Sulfur bridging interactions of cis-planar Ni^II-S₂N₂ coordination units with Nickel(II), Copper(I,II), Zinc(II), and Mercury(II): a library of bridging modes, including Ni^II(μ₂-SR)₂M^I,II rhombs

Abstract

Sulfur bridging interactions between three cis-planar Ni^II-S₂N₂ complexes and Ni^II, Cu^I,II, Zn^II, and Hg^II reactants were investigated by synthesis and X-ray crystal structures of some 24 complexes. This work was stimulated by recent crystallographic structures of the A-cluster of carbon monoxide dehydrogenase/acetylcoenzyme A synthase. This bridged biological assembly has the minimal formulation [Fe₄S₄]-(μ₂-S_Cys)-[M((μ₂-S_Cys)₂Gly)Ni] with M = Ni^II, Cu^I, and Zn^II at sites distal and proximal, respectively, to the iron-sulfur cluster. Bridges supported by representations of the distal nickel site were sought by reactions of the complexes [Ni^II(LH-S₂N₂)]^2- and [Ni^II(LR-S₂N₂)], with 5-5-5 chelate ring patterns. Reaction products implicate the bridges Ni-(μ₂-S)_1,2-M in a variety of molecular structures, some with previously unknown connectivities of bridge atoms.
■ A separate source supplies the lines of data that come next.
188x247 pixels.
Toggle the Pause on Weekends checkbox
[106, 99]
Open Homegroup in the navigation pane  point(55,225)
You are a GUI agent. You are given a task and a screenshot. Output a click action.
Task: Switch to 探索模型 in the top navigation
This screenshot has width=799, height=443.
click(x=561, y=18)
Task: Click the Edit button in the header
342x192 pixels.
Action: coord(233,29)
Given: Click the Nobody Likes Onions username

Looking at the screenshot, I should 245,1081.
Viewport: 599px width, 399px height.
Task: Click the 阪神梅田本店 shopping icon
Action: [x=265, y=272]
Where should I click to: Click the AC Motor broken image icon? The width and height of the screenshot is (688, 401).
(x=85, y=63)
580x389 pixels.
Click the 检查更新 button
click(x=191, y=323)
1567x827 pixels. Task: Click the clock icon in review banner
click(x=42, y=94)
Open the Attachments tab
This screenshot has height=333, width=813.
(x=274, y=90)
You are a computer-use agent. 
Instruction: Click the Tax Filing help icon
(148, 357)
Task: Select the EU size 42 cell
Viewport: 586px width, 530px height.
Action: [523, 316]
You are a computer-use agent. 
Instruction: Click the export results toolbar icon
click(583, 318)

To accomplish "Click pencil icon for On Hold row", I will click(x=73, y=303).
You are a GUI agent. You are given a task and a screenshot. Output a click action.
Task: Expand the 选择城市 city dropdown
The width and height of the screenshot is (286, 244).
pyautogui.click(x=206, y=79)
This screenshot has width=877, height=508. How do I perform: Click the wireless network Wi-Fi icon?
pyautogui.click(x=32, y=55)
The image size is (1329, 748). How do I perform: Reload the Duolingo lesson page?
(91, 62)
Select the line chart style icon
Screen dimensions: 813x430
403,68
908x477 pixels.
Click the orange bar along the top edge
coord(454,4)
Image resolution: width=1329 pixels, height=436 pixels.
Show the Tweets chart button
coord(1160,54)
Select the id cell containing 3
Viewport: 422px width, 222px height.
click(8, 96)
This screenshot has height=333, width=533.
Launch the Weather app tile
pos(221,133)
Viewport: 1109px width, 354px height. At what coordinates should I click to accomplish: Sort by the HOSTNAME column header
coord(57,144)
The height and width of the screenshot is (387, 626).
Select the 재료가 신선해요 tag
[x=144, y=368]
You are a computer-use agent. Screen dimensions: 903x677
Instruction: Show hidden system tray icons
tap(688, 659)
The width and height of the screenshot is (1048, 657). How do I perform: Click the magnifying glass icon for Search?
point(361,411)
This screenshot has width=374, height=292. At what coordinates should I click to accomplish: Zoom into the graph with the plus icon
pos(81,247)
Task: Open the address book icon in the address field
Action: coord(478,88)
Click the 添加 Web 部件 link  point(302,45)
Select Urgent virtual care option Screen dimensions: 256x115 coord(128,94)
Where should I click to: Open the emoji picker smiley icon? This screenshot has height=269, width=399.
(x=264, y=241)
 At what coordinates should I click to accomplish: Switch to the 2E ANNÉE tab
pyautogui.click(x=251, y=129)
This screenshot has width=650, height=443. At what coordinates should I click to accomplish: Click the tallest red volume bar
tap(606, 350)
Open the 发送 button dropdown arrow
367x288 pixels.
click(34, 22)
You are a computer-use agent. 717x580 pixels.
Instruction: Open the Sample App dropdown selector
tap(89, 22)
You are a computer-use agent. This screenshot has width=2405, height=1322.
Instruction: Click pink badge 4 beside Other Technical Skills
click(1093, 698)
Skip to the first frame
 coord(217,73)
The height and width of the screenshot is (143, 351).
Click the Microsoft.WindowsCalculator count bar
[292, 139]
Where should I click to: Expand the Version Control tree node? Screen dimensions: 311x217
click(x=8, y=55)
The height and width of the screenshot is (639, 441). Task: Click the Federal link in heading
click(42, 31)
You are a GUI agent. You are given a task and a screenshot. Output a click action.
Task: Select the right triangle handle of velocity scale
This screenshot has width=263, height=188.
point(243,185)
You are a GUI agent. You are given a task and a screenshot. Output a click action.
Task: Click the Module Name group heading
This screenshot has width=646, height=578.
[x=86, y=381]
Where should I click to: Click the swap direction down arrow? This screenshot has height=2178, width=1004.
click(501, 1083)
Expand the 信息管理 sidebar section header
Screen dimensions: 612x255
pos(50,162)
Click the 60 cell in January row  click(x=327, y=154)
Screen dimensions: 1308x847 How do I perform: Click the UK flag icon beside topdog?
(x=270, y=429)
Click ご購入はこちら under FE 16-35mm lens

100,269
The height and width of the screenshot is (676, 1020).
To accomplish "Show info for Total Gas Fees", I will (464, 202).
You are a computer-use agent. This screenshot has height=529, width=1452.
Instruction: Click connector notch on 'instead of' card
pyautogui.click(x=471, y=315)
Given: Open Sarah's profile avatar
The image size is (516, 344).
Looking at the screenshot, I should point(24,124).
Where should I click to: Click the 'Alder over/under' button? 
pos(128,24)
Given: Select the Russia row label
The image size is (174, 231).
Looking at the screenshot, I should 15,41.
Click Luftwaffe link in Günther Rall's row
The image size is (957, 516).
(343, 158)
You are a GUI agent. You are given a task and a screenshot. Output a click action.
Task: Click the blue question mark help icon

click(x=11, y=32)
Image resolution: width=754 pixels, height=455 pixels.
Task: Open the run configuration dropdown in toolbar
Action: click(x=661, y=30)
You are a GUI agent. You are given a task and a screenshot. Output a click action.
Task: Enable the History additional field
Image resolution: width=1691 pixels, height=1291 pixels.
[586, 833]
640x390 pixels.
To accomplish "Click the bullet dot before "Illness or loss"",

The most frequently encountered bridge units are the nonplanar rhombs Ni(Mu₂-S)₂M involving both sulfur atoms of a given complex. Those with M = Ni^II are biologically relevant inasmuch as the catalytic metal at the proximal site is nickel. The complex [Ni(L-655)]^2-, containing the 6-5-5 ring pattern and coordination sphere of the distal nickel site, was prepared and structurally characterized. It was shown to sustain Ni₂(μ₂-S)₂ rhombic interactions in the form of trinuclear [{Ni(L-655)}₂Ni]^2- and [{Ni(L-655)}Ni(R₂PCH₂CH₂PR₂)] (R = Et, Ph) in which the second NiII simulates the proximal site. Bridging interactions of Ni^II-S₂N₂ complexes are summarized, and geometrical features of Ni₂(μ₂-S)₂ rhombs in these complexes, as dependent on ring patterns, are considered (L_H-S₂N₂ = N,N'-ethylenebis(2-mercaptoisobutyramide)(4-); L_R-S₂N₂ = trans-rac-N,N'-bis(2-mercapto-2-methylprop-1-yl)-1,2-cyclohexanediamine(2-); L-655 = N-(2-mercaptopropyl)-N'-(2'-mercaptoethyl)glycinamide(4-)).